I do not overlook the doctrine of equitable conversion, according to which real estate is deemed to be changed into personal when such change is directed and provided for in a will or other instrument. But this doctrine must be taken with the qualification that the change does not take place in theory until the period arrives or event occurs when the conversion ought to be made. Thus, in the present case, the real estate is to be sold and the proceeds to become personalty after the decease of the testator's widow and not before. When that period arrives, the estate will be deemed to undergo the change directed by the will, whether then actually sold or not. Until then, the testator not only contemplated no change, but on the contrary forbid it. The trust which he imposed upon his real estate was therefore, in the first instance, a trust in lands, and the rules to be applied to it, so far at least as questions of alienability are concerned, are those which govern trusts of that character.

A valid trust in lands vests the whole legal and equitable title in the trustee and is inalienable. (1 R.S., 729, §§ 60 65; Costar v. Lorillard, 14 Wend., 265.) A sale of the *570 lands during the life of the widow would be in contravention of the trust declared on the face of the will and therefore void. (§ 65.) The conclusion follows, that, in examining the further provisions of the will, in order to ascertain whether any and what limitations are unlawful as tending to the creation of perpetuities, the life of the widow of the testator is to be reckoned as one of the two beyond which the absolute ownership of the shares given to the sons and daughters, or children of the daughters, cannot be suspended. It is true that the particular trust of which I have been speaking does not embrace the whole fund subject to the ultimate dispositions of the will. But the real estate evidently constitutes the greater portion of that fund, and the whole was so blended in the testator's mind, and in the contingent limitations of the various shares in which it was to go to his descendants, that I shall attempt no separation for the purpose of saving a limitation in respect to one portion of the fund and cutting it off in respect to another. These limitations are impressed upon the whole fund, without discrimination between the sources from which it was to be derived; and, therefore, if the continuance of a particular life, on which an inalienable trust depended, suspends the power of alienation as to one portion of the blended mass, no further limitation, applying equally to all portions, can be good which keeps the ownership in abeyance for more than a single additional life.
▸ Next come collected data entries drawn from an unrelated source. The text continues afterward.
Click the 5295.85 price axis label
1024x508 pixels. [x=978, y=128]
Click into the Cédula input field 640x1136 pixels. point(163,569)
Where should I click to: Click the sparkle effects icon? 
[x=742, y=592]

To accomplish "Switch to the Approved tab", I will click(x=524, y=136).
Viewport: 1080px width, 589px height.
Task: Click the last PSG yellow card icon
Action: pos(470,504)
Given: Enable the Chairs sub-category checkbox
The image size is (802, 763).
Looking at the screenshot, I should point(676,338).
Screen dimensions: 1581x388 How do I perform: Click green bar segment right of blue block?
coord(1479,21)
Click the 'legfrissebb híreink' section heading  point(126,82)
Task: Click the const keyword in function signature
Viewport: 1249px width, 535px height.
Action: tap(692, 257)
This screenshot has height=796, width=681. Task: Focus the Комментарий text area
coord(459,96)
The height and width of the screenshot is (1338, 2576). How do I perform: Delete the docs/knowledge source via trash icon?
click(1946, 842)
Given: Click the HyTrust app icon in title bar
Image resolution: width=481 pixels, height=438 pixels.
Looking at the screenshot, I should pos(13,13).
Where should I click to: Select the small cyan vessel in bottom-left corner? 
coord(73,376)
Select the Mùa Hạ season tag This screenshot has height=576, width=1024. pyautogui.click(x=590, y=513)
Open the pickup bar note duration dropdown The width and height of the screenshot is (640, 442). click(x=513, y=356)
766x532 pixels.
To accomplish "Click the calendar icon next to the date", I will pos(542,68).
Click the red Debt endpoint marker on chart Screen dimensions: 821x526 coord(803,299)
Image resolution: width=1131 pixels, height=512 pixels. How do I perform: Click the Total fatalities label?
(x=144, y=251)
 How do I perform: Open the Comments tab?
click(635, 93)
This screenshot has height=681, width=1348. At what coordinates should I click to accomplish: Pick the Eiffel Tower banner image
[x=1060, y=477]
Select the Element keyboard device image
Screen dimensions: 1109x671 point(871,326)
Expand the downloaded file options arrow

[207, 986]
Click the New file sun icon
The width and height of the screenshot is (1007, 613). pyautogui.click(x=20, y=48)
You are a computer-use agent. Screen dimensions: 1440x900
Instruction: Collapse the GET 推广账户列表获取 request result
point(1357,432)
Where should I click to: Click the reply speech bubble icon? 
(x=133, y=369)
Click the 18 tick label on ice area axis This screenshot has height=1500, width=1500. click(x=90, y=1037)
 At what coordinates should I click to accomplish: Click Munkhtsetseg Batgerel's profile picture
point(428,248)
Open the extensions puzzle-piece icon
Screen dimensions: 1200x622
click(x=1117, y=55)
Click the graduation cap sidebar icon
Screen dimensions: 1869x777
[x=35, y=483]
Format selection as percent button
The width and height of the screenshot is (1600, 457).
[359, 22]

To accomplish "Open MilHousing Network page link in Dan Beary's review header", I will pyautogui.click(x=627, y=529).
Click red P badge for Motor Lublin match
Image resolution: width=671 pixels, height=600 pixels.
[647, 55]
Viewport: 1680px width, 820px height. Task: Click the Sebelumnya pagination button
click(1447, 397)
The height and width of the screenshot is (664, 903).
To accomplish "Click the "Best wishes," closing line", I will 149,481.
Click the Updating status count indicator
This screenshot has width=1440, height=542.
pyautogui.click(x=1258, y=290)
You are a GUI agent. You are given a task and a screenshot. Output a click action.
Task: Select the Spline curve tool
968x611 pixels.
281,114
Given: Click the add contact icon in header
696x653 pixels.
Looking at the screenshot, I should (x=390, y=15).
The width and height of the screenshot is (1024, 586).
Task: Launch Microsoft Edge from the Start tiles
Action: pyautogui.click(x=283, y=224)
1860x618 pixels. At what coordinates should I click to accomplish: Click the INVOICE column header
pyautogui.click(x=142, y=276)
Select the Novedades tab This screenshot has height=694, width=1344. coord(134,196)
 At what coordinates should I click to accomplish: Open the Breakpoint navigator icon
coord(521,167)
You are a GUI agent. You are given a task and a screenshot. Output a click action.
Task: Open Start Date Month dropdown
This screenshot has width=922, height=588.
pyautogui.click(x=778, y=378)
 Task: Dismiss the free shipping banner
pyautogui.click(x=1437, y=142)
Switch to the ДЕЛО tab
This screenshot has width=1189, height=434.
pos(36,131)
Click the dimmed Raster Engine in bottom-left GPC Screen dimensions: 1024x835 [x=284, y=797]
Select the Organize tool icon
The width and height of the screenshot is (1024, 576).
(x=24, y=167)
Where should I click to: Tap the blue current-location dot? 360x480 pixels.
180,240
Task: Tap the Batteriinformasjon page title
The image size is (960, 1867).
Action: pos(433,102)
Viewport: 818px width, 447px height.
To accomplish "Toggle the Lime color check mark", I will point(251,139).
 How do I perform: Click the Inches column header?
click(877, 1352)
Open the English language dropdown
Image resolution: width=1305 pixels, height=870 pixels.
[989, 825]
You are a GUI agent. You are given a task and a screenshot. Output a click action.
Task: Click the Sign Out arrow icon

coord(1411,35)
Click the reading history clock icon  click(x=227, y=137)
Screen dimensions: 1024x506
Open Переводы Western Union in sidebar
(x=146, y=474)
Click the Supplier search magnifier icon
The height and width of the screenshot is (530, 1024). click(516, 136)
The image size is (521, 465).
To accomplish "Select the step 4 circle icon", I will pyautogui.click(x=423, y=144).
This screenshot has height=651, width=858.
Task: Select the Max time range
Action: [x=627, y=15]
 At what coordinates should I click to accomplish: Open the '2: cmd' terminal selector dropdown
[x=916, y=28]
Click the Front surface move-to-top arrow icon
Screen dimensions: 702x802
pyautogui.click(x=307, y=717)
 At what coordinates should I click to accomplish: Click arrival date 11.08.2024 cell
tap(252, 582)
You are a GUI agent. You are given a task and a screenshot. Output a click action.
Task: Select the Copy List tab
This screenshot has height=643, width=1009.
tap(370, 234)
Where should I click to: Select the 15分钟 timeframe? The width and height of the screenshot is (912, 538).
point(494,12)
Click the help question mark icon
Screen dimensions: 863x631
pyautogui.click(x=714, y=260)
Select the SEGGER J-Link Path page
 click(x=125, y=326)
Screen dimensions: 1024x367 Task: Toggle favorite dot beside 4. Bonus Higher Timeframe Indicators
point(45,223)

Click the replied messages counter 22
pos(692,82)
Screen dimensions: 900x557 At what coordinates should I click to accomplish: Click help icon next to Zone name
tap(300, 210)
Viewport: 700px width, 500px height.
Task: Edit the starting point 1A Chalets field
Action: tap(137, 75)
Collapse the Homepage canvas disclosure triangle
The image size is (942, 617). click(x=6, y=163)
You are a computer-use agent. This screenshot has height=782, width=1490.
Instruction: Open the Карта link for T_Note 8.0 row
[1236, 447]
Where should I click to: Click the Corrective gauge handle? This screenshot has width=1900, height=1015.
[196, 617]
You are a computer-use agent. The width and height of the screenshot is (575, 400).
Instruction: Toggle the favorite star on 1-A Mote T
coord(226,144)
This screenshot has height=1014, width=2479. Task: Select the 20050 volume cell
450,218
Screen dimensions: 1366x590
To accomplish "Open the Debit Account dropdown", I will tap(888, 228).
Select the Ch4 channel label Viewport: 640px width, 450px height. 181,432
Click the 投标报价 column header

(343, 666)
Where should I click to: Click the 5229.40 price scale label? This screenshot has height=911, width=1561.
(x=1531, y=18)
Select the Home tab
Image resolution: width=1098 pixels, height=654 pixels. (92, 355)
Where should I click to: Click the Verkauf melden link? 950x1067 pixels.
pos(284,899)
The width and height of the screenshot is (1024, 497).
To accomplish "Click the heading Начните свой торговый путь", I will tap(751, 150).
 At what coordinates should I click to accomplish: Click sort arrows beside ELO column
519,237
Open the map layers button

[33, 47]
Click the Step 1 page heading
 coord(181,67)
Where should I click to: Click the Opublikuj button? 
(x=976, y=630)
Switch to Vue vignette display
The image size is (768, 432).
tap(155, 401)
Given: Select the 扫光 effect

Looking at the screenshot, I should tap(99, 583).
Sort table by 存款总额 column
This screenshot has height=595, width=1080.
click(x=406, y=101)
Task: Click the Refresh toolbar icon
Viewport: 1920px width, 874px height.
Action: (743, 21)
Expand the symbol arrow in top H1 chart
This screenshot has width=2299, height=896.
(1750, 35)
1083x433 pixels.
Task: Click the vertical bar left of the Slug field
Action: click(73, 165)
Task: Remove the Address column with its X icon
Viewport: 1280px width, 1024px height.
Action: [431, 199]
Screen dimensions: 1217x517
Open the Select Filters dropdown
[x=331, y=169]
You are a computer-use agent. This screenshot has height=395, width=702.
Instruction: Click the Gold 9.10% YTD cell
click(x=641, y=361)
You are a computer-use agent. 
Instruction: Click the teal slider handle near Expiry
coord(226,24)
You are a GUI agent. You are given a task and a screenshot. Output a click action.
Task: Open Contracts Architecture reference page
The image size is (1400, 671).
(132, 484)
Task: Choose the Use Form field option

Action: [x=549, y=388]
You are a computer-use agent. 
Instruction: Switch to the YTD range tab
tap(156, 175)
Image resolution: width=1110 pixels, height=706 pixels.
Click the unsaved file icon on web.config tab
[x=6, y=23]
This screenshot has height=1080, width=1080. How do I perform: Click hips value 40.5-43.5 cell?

I come now to the consideration of the contingent limitations, which are supposed to suspend the absolute ownership of the shares given to the testator's descendants beyond two lives in being at his death, which is the longest period allowed by law. We have already seen that the particular trust in the real estate, which must last as long as the widow lives, creates a suspension of the power to alienate for one life, which affects all the shares alike. After her death, the question must be considered in reference to each share separately, because each is given as a separate legacy or distinct *571 portion of the estate. The whole estate, it is true, is then consolidated under one trust; but it is a trust for distribution and payment to each beneficiary at the times and upon the events specified in the will. This is a trust in personal property, with which the statutes of "uses and trusts" in lands has nothing to do. (Kane v. Gott, 24 Wend., 641.) If the beneficial interests under the will had been given to all the children in joint tenancy, and the will had provided that the whole estate should be kept under this trust until all the lives or minorities were spent, then it may well be that the absolute ownership of the whole would be deemed suspended. If so, the trust and all the interests dependent upon it would fail. Such is not the structure of this will. There is indeed but one fund, which is embraced in a single trust, but the interests carved out of it are entirely distinct. The trust itself is necessarily divisible as often as the beneficial dispositions of the will call for a division and separation of any portion of the estate from the residue. When the share of any beneficiary vests according to the will and becomes payable, it is the duty of the trustees to pay it over accordingly, and the trust as to that share at once ceases. If a different rule of construction were to be applied to wills framed as this is, it would lead to endless prolixity in the preparation of such instruments, because, although a testator might desire to make provisions precisely alike for numerous descendants, it would be necessary for him to frame a separate clause and perhaps a separate trust for each one. (Mason v. Mason's Executors, 2Sand. Ch. R., 432; De Peyster v. Clendinning, 8 Paige., 295; and S.C. on appeal, 26 Wend., 21.)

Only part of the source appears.